Norman de Garis Davies — Fishing and Fowling, Tomb of Ipuy

Fishing and Fowling, Tomb of Ipuy · 1279

Gothic Artist

Norman de Garis Davies

British·1865–1941

1 painting in our database

Davies's artistic practice was defined by extraordinary precision and fidelity to the originals he copied.

Biography

Norman de Garis Davies (1865–1941) was a British Egyptologist and artist renowned for his meticulous copies of ancient Egyptian tomb paintings. Born in Llantwit Major, Wales, he studied at the Royal College of Art in London before turning his attention to archaeological illustration. His career was transformed when he joined the Egypt Exploration Fund in the 1890s, beginning decades of painstaking work recording the fragile wall paintings of Theban tombs.

Davies spent over thirty years in Egypt, primarily at Luxor, producing hundreds of precise watercolor and tempera copies of tomb decorations that were deteriorating from exposure and tourism. His wife, Nina de Garis Davies, was an equally accomplished artist who collaborated with him extensively. Together they created an irreplaceable visual archive of ancient Egyptian art, much of which has since been damaged or lost.

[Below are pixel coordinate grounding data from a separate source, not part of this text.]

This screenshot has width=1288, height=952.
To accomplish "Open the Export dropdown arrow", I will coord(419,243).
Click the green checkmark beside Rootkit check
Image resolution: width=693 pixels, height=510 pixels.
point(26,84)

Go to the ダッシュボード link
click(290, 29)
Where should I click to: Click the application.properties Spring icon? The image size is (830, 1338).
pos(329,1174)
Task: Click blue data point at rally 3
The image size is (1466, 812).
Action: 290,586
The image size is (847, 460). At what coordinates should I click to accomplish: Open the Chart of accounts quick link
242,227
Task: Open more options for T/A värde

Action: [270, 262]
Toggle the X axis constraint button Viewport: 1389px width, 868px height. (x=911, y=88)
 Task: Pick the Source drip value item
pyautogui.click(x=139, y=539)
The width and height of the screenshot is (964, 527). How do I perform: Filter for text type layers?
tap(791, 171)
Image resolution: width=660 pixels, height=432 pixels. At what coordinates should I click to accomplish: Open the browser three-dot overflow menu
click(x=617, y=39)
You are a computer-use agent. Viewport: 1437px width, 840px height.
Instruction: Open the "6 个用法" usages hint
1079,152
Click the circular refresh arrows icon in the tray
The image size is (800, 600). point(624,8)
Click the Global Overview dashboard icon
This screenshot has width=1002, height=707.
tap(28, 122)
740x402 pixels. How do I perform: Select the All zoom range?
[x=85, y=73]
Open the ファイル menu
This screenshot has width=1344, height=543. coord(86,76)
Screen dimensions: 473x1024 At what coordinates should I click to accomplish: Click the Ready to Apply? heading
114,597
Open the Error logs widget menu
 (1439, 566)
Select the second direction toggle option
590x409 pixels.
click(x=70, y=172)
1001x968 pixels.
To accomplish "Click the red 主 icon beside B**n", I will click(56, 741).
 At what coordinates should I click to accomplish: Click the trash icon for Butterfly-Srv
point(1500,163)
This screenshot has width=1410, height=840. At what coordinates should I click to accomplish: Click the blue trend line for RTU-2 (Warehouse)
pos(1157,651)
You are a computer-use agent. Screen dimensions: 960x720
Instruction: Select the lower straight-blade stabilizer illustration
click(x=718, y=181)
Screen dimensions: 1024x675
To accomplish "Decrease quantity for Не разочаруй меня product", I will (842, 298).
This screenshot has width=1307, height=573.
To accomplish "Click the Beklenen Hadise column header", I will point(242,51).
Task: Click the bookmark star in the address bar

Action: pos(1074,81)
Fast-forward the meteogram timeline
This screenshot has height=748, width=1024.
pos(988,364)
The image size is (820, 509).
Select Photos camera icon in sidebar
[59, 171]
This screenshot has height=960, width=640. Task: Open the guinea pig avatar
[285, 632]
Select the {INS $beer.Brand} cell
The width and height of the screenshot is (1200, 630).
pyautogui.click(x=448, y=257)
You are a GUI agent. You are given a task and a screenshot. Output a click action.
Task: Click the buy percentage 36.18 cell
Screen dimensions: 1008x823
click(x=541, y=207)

His copies are held by the Metropolitan Museum of Art, the British Museum, and the Ashmolean Museum in Oxford. Davies's work bridged the gap between art and archaeology, providing scholars with faithful records of color, composition, and iconographic detail that photographs of the era could not capture. He received numerous honors for his contributions to Egyptology and art historical documentation.

Artistic Style

Davies's artistic practice was defined by extraordinary precision and fidelity to the originals he copied. Working in tempera and watercolor, he developed techniques for reproducing the exact colors, brushwork, and even the state of deterioration of ancient Egyptian wall paintings. His copies faithfully recorded not only the images but also the texture of the plaster surfaces and the effects of centuries of damage. He employed a grid-based method of transfer that ensured proportional accuracy, and his color matching was considered unparalleled among archaeological illustrators of his era.

Historical Significance

Norman de Garis Davies is considered the foremost copyist of Egyptian tomb paintings in the twentieth century. His work preserved visual records of artworks that have since suffered irreversible damage, making his copies primary source documents for Egyptologists. The Metropolitan Museum of Art's collection of his facsimiles remains an essential scholarly resource. His career demonstrated how artistic skill could serve archaeological science, establishing a model for documentation that influenced heritage preservation practices worldwide.

Timeline

1865Born in Ashby-de-la-Zouch, Leicestershire, England.
1898Joined the Egypt Exploration Fund as an epigraphic artist; began his career copying ancient Egyptian tomb paintings.
1900s–1930sProduced meticulous facsimile copies of ancient Egyptian tomb paintings and reliefs, working at major sites including Thebes.
1927Published Seven Private Tombs at Kurnah, one of many scholarly publications documenting his facsimile work.
1941Died in New York; his copies are recognized as major scholarly documents preserving information from deteriorating tomb surfaces.